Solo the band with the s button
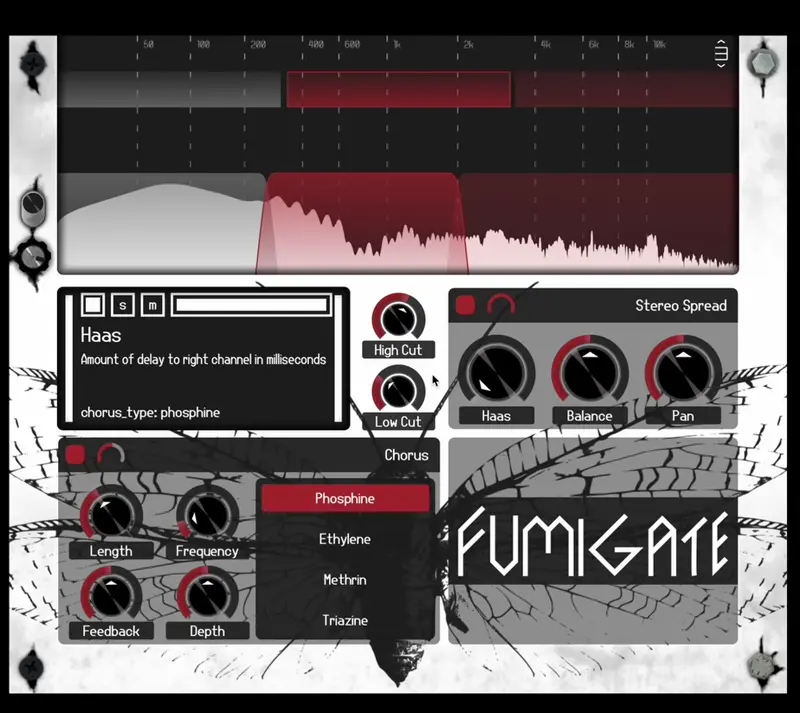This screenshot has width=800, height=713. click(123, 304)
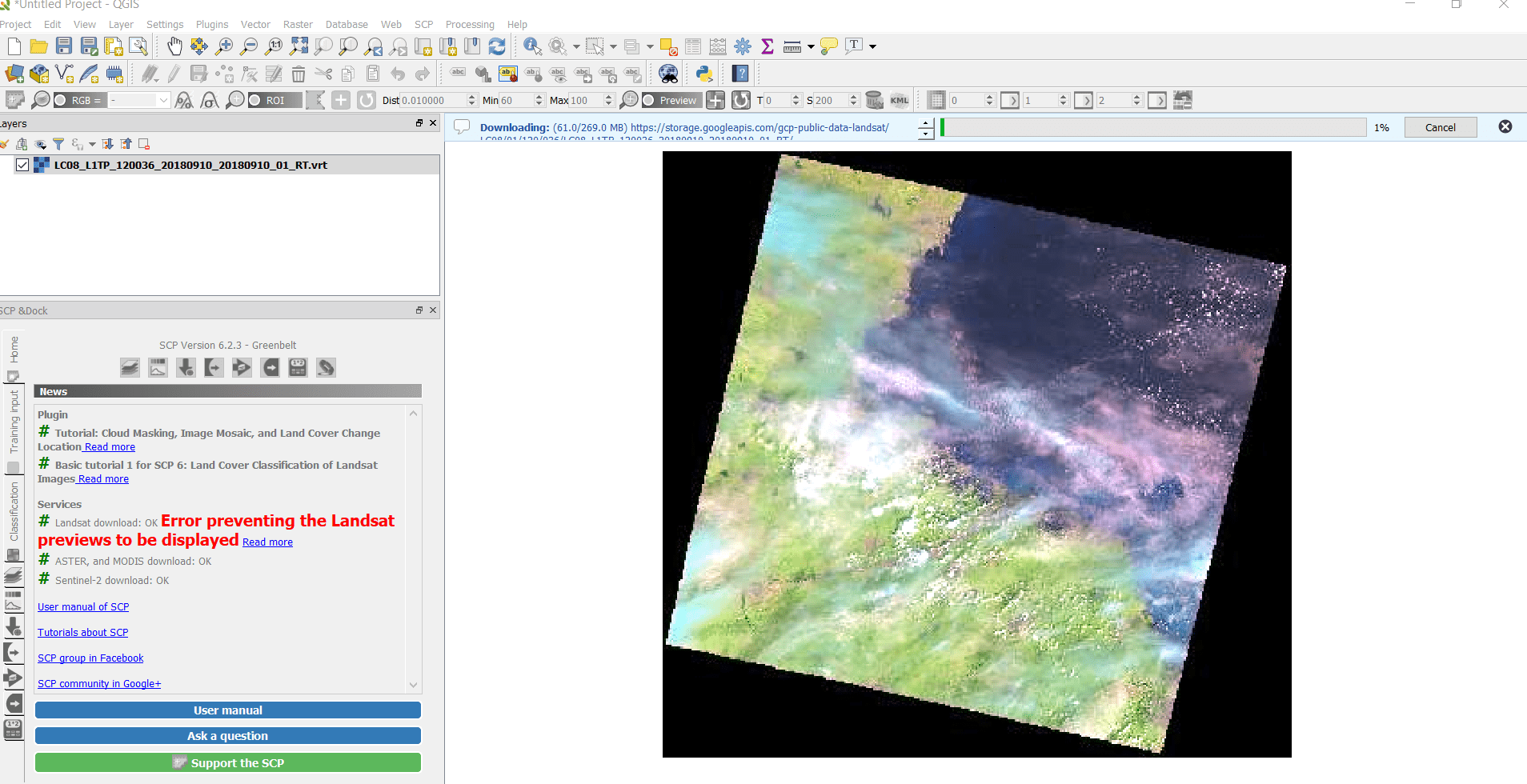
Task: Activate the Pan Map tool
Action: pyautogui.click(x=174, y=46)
---
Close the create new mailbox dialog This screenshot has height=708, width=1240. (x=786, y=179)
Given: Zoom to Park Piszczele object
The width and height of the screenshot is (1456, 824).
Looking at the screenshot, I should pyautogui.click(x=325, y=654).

> _EXERCISE TASK_
Give back, unchanged, the lines of data between the line holding "Given: Zoom to Park Piszczele object" and the line holding "Looking at the", inclusive.

> _SOLUTION FOR THIS TASK_
Given: Zoom to Park Piszczele object
The width and height of the screenshot is (1456, 824).
Looking at the screenshot, I should pyautogui.click(x=325, y=654).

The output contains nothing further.